# venison with qview



## jaso (Jan 25, 2010)

well the venison was great ! ! 





hope ya'll enjoyed your weekend! !


----------



## meat hunter (Jan 25, 2010)

I always say, nothing beats wild game. Looks great.
How did you prepare it? Any special recipe?


----------



## mballi3011 (Jan 25, 2010)

Like the meat hunter said who did you smoked your venison and what wood and all the good detail because after all you know:









"We Are The Kids and You Have The Candy"


----------



## cowgirl (Jan 25, 2010)

Good looking feast Jaso!


----------



## grouper sandwich (Jan 25, 2010)

The asparagus looks great. How'd you prepare it?


----------



## beer-b-q (Jan 25, 2010)

Looks Great...


----------



## jaso (Jan 25, 2010)

Iseasoned the venison with carolina rump shake then injected with a little worcestershire sauce and bbq mix. took about 3 and a half hours to smoke the wind was killing my temp! ! sauteed the aspearagus and mushrooms with a little evoo and garlic salt.
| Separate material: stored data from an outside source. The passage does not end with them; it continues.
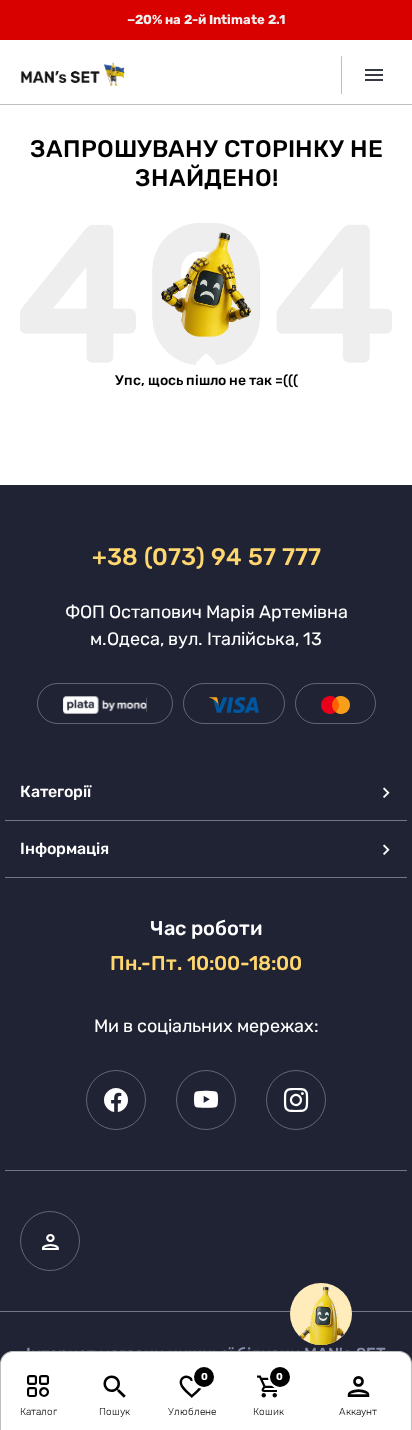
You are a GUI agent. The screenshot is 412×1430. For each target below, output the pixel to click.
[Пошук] (114, 1385)
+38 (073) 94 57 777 (206, 557)
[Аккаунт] (359, 1385)
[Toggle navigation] (366, 75)
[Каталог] (38, 1385)
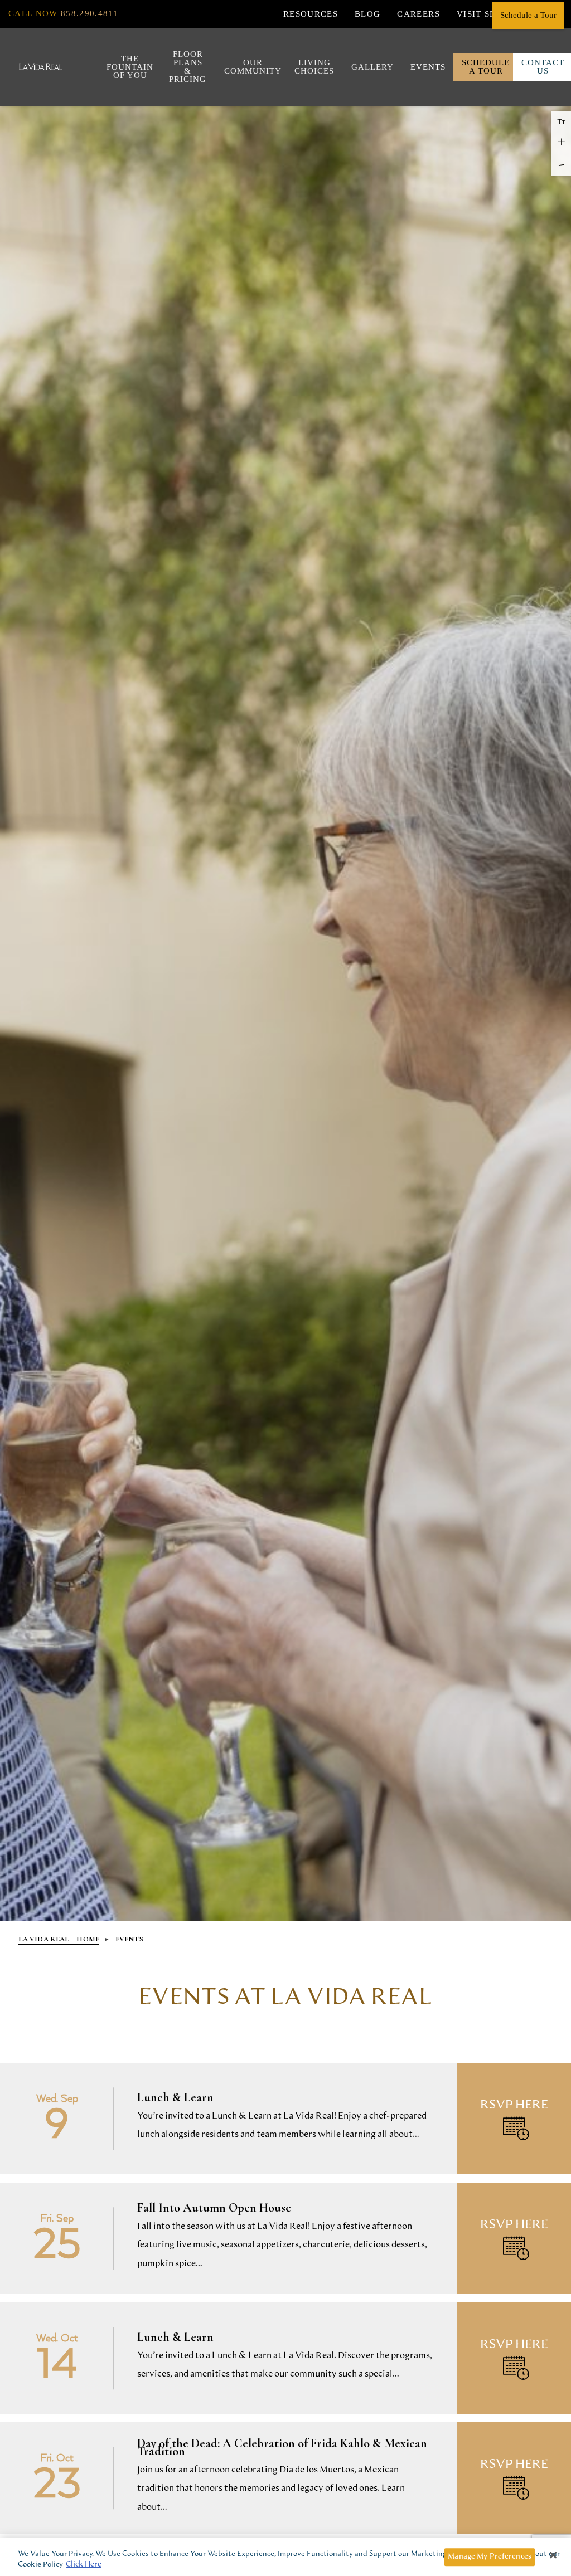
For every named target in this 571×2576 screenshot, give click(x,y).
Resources (310, 13)
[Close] (553, 2555)
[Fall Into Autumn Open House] (285, 2238)
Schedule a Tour (486, 66)
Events (426, 66)
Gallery (369, 66)
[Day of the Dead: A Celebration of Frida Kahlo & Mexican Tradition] (285, 2478)
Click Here (83, 2564)
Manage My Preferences (489, 2557)
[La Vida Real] (40, 67)
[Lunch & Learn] (285, 2118)
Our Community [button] (248, 66)
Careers (418, 13)
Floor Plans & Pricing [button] (185, 67)
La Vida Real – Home (58, 1939)
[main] (285, 2247)
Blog (367, 13)
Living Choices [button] (311, 66)
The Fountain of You (127, 67)
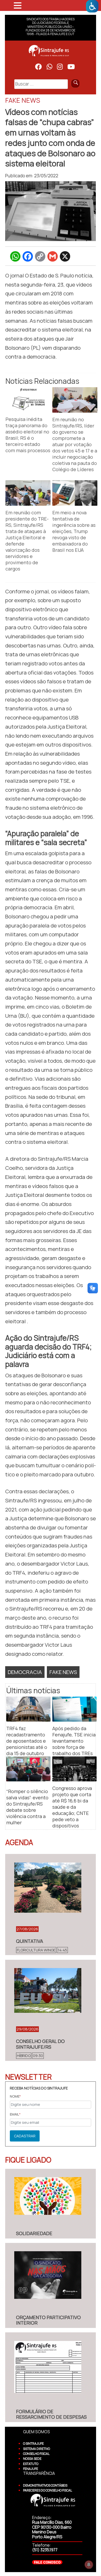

Honestly the venison came out awesome sliced thin can cut with a fork......really loved the carolina rump shake will have to use again  smoked the venison with some mesquite and pecan ! ! !


----------



## jerseyhunter (Jan 25, 2010)

Looks great


----------



## alx (Jan 25, 2010)

Nice job on this......Like the veggies too...


----------